Only an exact copy of the lines from the one containing "Viewport: 1568px width, 526px" through the last line of the material below belongs in the answer, with no pictures.

[RECORDS FOR PROCESSING]

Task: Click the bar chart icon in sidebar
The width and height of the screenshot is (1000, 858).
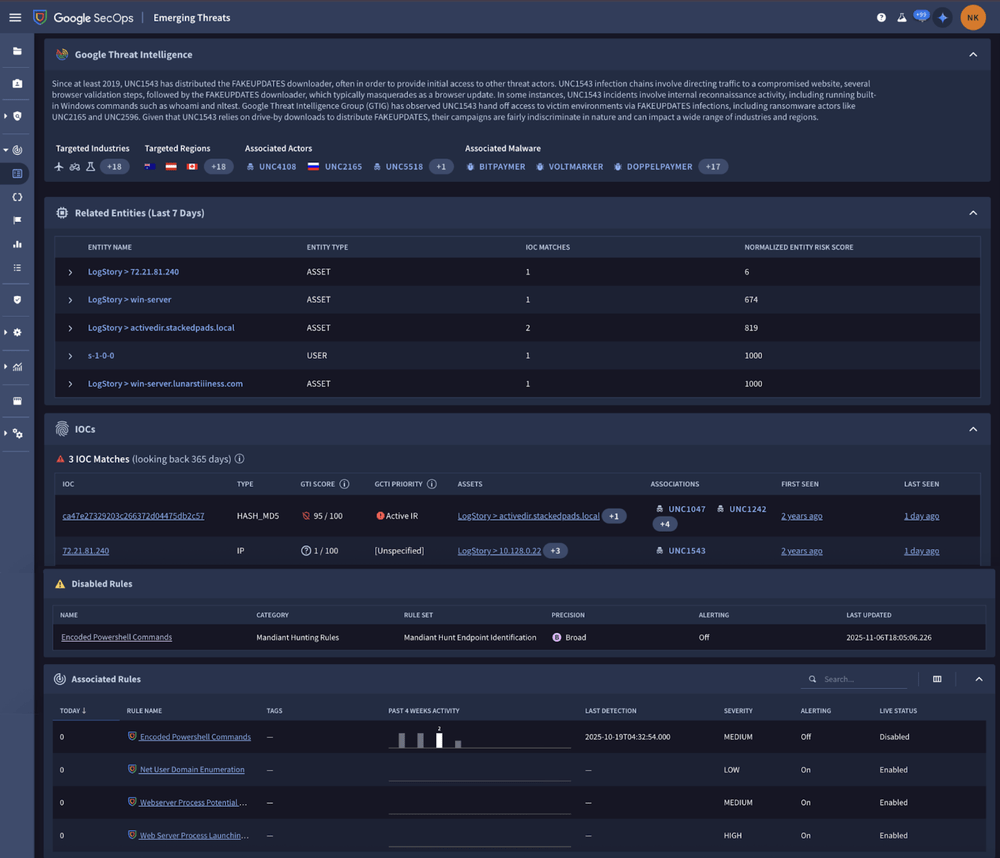Action: pos(17,244)
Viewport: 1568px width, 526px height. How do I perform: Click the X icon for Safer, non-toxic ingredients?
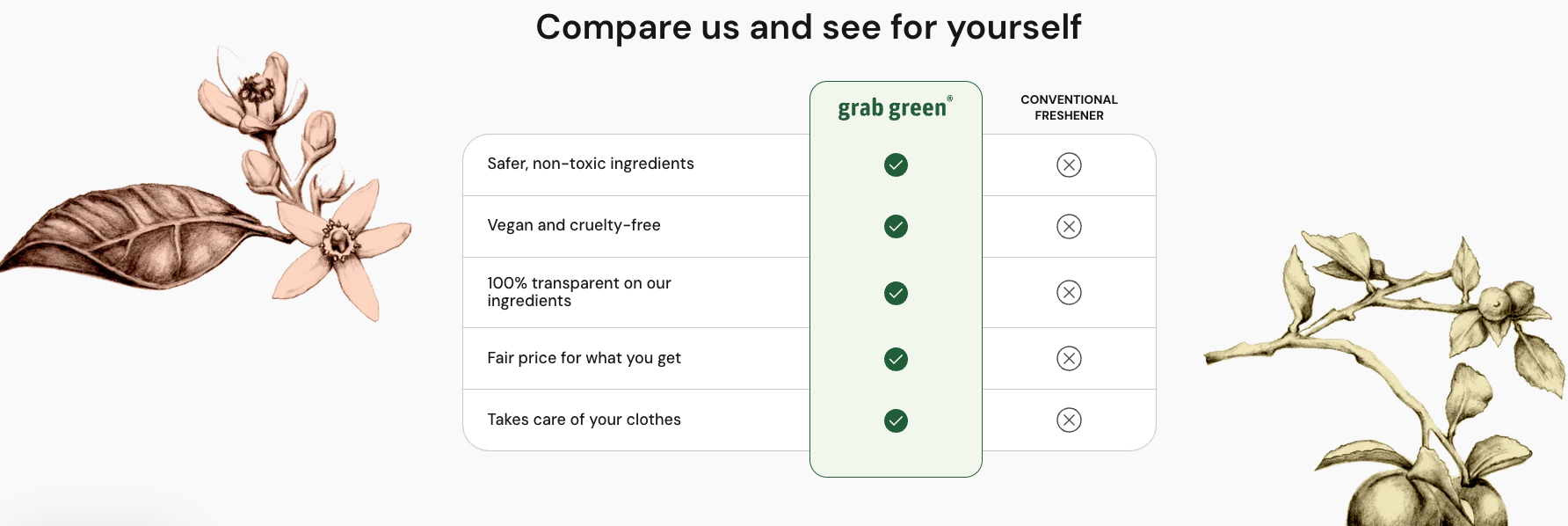[x=1069, y=164]
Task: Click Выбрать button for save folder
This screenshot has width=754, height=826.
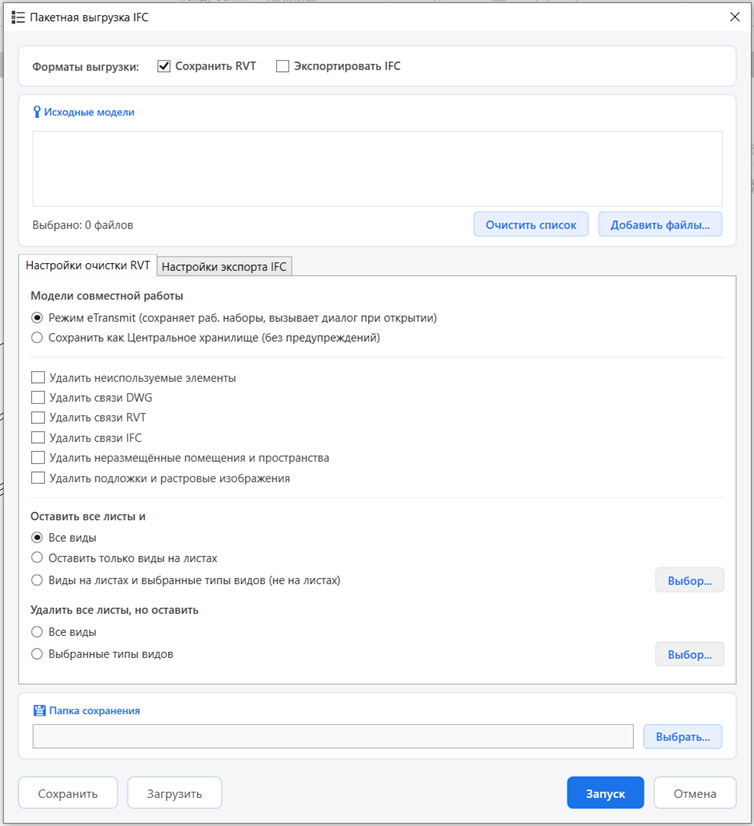Action: [x=683, y=736]
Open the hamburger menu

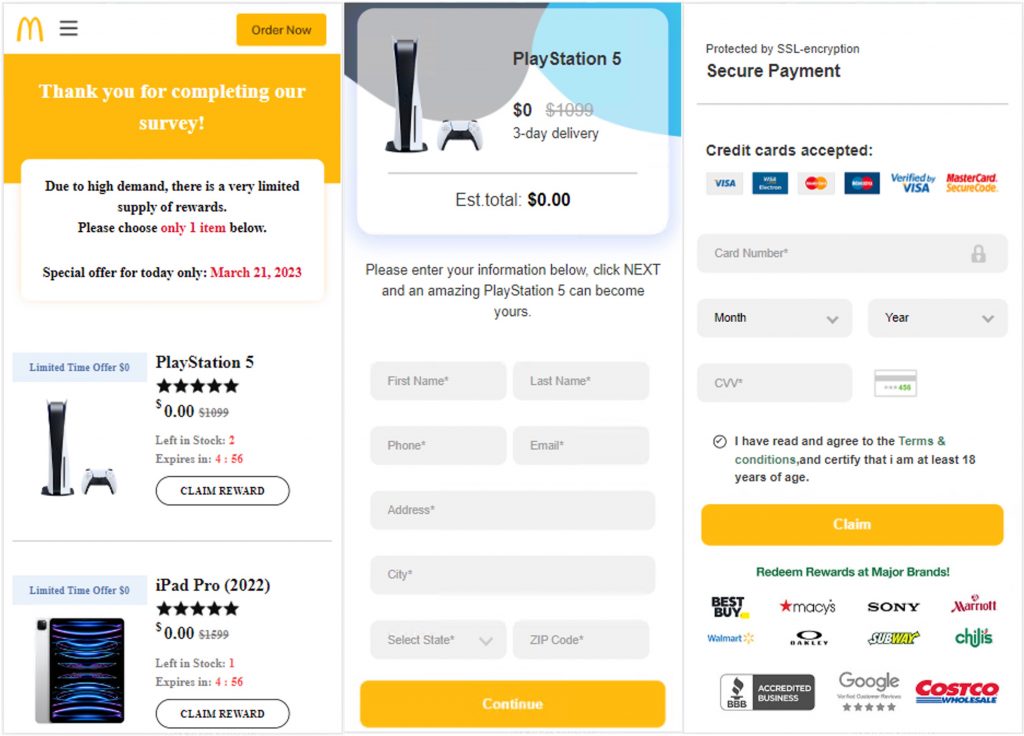68,29
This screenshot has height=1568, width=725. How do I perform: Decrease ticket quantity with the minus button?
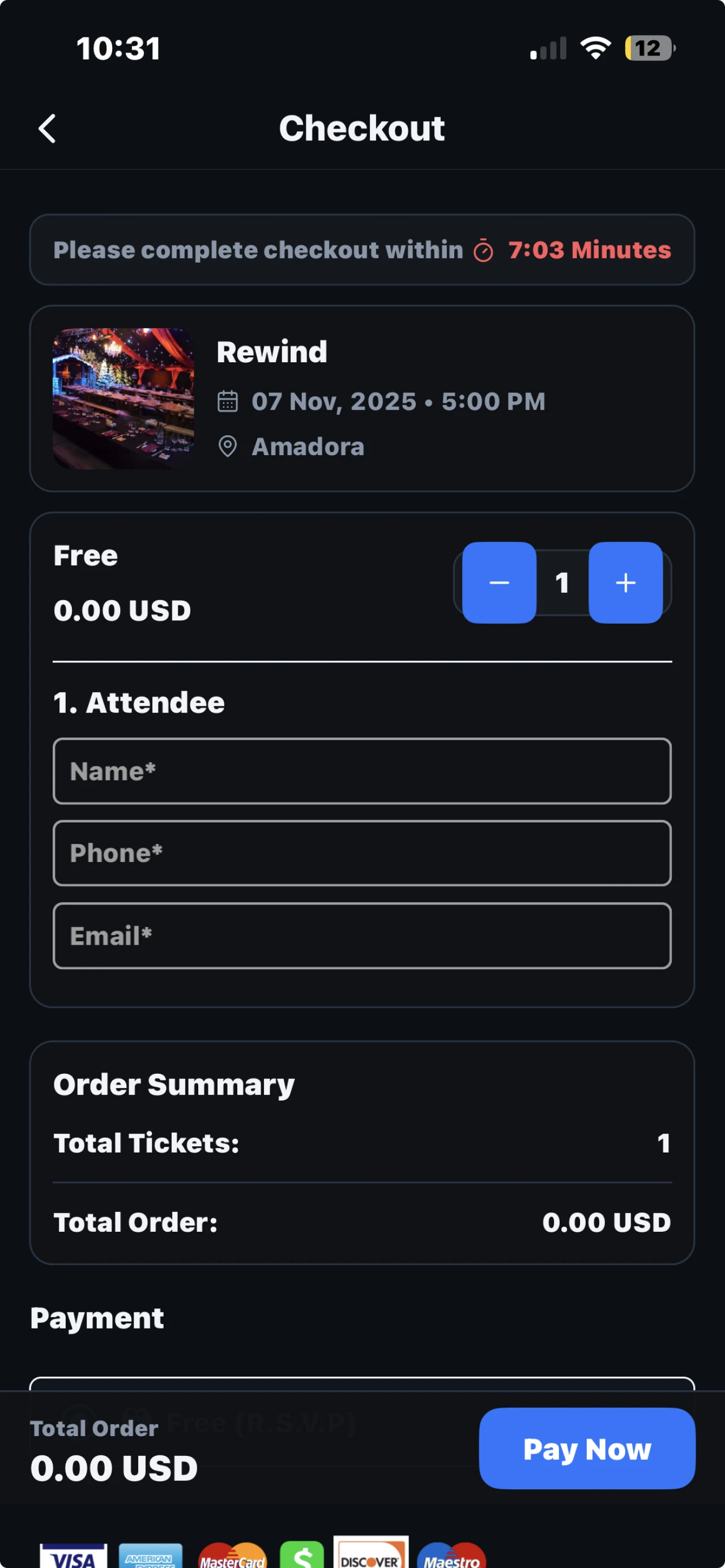(x=499, y=582)
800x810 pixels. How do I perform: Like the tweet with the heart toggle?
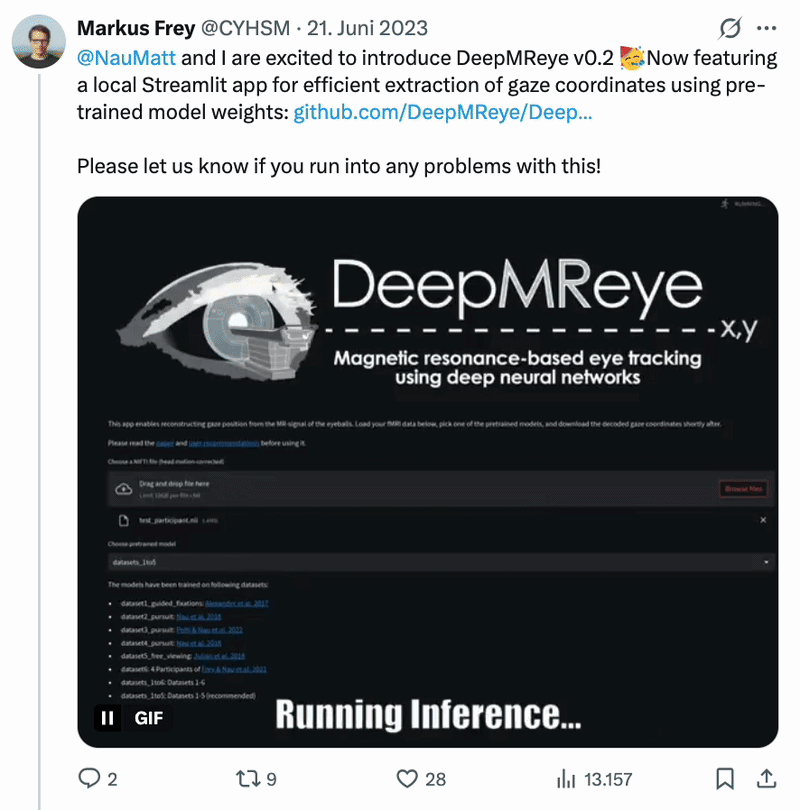click(x=407, y=778)
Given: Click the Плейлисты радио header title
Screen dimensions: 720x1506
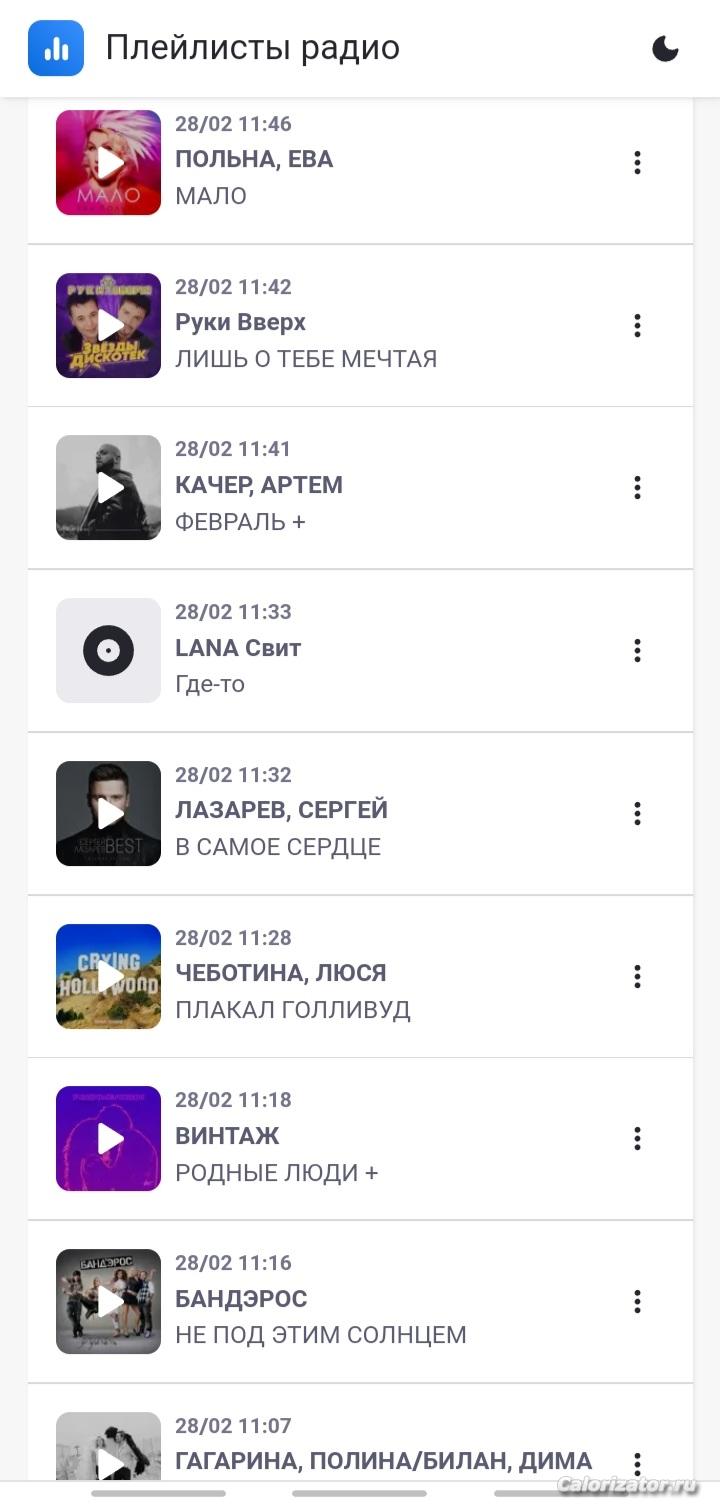Looking at the screenshot, I should tap(253, 48).
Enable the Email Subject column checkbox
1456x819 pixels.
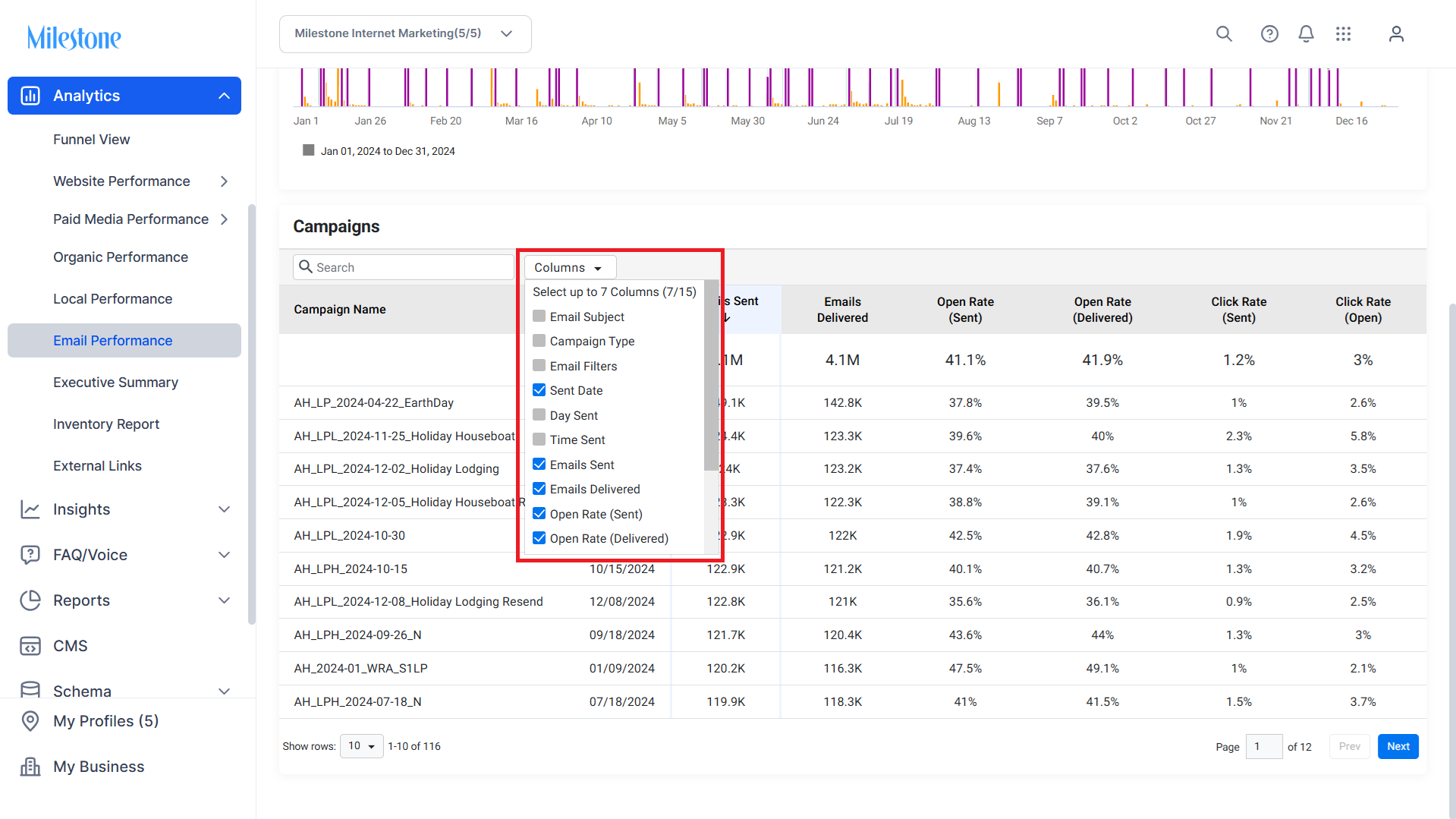[539, 317]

[/RECORDS FOR PROCESSING]

● **PROBLEM SOLUTION**
Viewport: 1568px width, 526px height. How do I perform: Click the X icon for Safer, non-toxic ingredients?
[x=1069, y=164]
Task: Click Выбрать button for save folder
This screenshot has width=754, height=826.
Action: [x=683, y=736]
Open the hamburger menu

68,29
This screenshot has height=1568, width=725. How do I perform: Decrease ticket quantity with the minus button?
(x=499, y=582)
800x810 pixels. How do I perform: Like the tweet with the heart toggle?
click(x=407, y=778)
Given: Click the Плейлисты радио header title
Screen dimensions: 720x1506
Looking at the screenshot, I should tap(253, 48).
Enable the Email Subject column checkbox
1456x819 pixels.
[539, 317]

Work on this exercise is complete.